### Consignes
a: D'après l'article sur le soutien iranien aux Houthis, qui a organisé la réunion tenue à Téhéran ?
b: Reproduisez le passage de l'article sur le soutien iranien aux Houthis qui commence par « LES FAUCONS IRANIENS » et se poursuit jusqu'à « compte de Ryad. ».
c: Poursuivez l'article sur le soutien iranien aux Houthis au-delà de sa dernière phrase.

### Texte source
LONDRES/ANKARA/DUBAI (Reuters) - Téhéran envoie des armements sophistiqués et des conseillers militaires au mouvement houthiste, intensifiant son soutien à son allié chiite dans une guerre civile yéménite dont l'issue pourrait bousculer l'équilibre des forces au Moyen-Orient.

Adversaire de l'Iran, l'Arabie saoudite conduit de son côté une coalition arabe sunnite qui combat les Houthis pour réinstaller l'ancien président Abd-Rabbou Mansour Hadi, parti en exil en 2014 après la chute de Sanaa, la capitale du Yémen.

Des sources ayant connaissance des mouvements militaires ont déclaré ces derniers mois que les Iraniens endossaient un rôle de plus en plus important dans le conflit yéménite, comme ils l'ont fait en Syrie où ils apportent un appui non négligeable au Hezbollah, le mouvement chiite libanais allié du gouvernement de Bachar al Assad.

Un responsable iranien a récemment fait état d'une réunion organisée à Téhéran par le général Qassem Soleimani, commandant de la force d'élite Al Qods, pour réfléchir aux moyens d'intensifier le soutien aux milices houthistes.

"Lors de cette réunion, ils ont décidé d'augmenter leur soutien, avec des programmes d'aguerrissement, des armes et un appui financier", a dit ce responsable.

"Le Yémen, c'est là où se joue la véritable guerre par procuration et gagner la bataille du Yémen aidera à définir l'équilibre du pouvoir au Moyen-Orient", a-t-il souligné.

LES FAUCONS IRANIENS À LA MANOEUVRE

Téhéran réfute les accusations de l'Arabie saoudite, qui affirme que la république islamique apporte un soutien financier et militaire aux Houthis, et met l'aggravation de la crise sur le compte de Ryad.

### Données collectées

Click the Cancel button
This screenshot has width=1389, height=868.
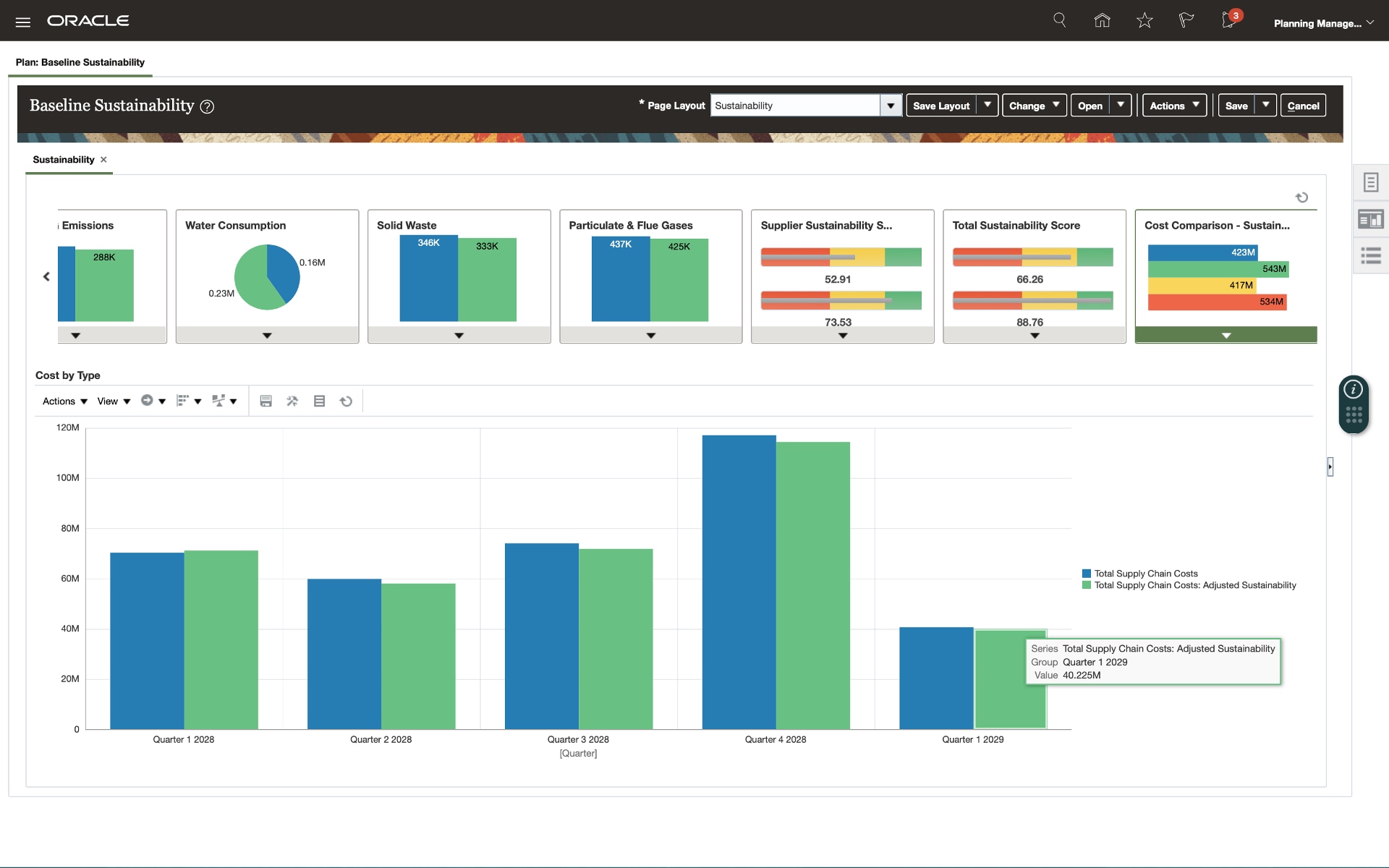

### Réponses
a: Le général Qassem Soleimani, commandant de la force d'élite Al Qods.

b:
LES FAUCONS IRANIENS À LA MANOEUVRE

Téhéran réfute les accusations de l'Arabie saoudite, qui affirme que la république islamique apporte un soutien financier et militaire aux Houthis, et met l'aggravation de la crise sur le compte de Ryad.

c:
Les activités de l'Iran au Yémen témoignent cependant de la place de plus importante que prennent à Téhéran les tenants de la ligne la plus dure, au risque de provoquer un nouveau raidissement des Etats-Unis vis-à-vis du régime des mollahs.

"Nous ne manquons pas d'informations ou de preuves de l'introduction par l'Iran d'armes dans la région", a déclaré à Reuters le général Ahmed Asseri, porte-parole de la coalition arabe.

"Nous voyons bien qu'il y a sur le terrain des missiles antichars Kornet alors qu'ils ne figuraient pas dans l'arsenal de l'armée yéménite ou dans celui des Houthis. Ils sont arrivés après."

Pour les Houthis, les accusations de la coalition lui servent camoufler son incapacité à s'imposer dans un conflit inextricable qui a déjà fait au moins 10.000 morts et placé le pays au bord de la famine.

"Les Saoudiens ne veulent tout simplement pas admettre leur échec et ils inventent des justifications (...) deux années après le début d'une guerre d'agression dans laquelle les Etats-Unis et la Grande-Bretagne sont impliqués", a réagi un dirigeant houthi qui s'exprimait sous le sceau de l'anonymat.

L'activité iranienne a alarmé de nombreux pays sunnites dans une région où l'on redoute l'influence que tente d'y prendre la république islamique. "Nous voulons que l'Iran cesse d'exporter le chiisme dans la région, que ce soit au Yémen ou ailleurs", a ainsi expliqué un haut responsable d'un pays voisin.

CRÉER UN NOUVEL HEZBOLLAH

Un ancien responsable iranien de la sécurité reconnaît qu'à Téhéran, les partisans de la ligne dure ambitionnent de se servir des milices houthistes pour "affermir leur position dans la région".

"Ils veulent créer au Yémen une milice semblable au Hezbollah. Pour résister aux politiques hostiles de Ryad, l'Iran doit utiliser toutes ses cartes", a-t-il dit à Reuters.

Un diplomate en poste au Moyen-Orient ne dit pas autre chose: "l'Iran s'est efforcé d'exploiter certaines franges des milices houthistes pour qu'elles jouent un rôle perturbateur au Yémen."

Les sources de Reuters proches de la coalition affirment que l'Iran utilise des bateaux pour introduire des armes au Yémen, soit directement, soit en passant par la Somalie, contournant ainsi le blocus que tente d'instaurer la coalition.

Des sources occidentales affirment de leur côté que les armes sont transbordées depuis des cargos vers des petits bateaux de pêche plus difficiles à repérer car très nombreux dans ces eaux.

Ces trafics sont les plus nombreux dans les zones de pêche qui entourent le port de Moukalla, malgré les lourdes contraintes techniques en hommes et en équipement.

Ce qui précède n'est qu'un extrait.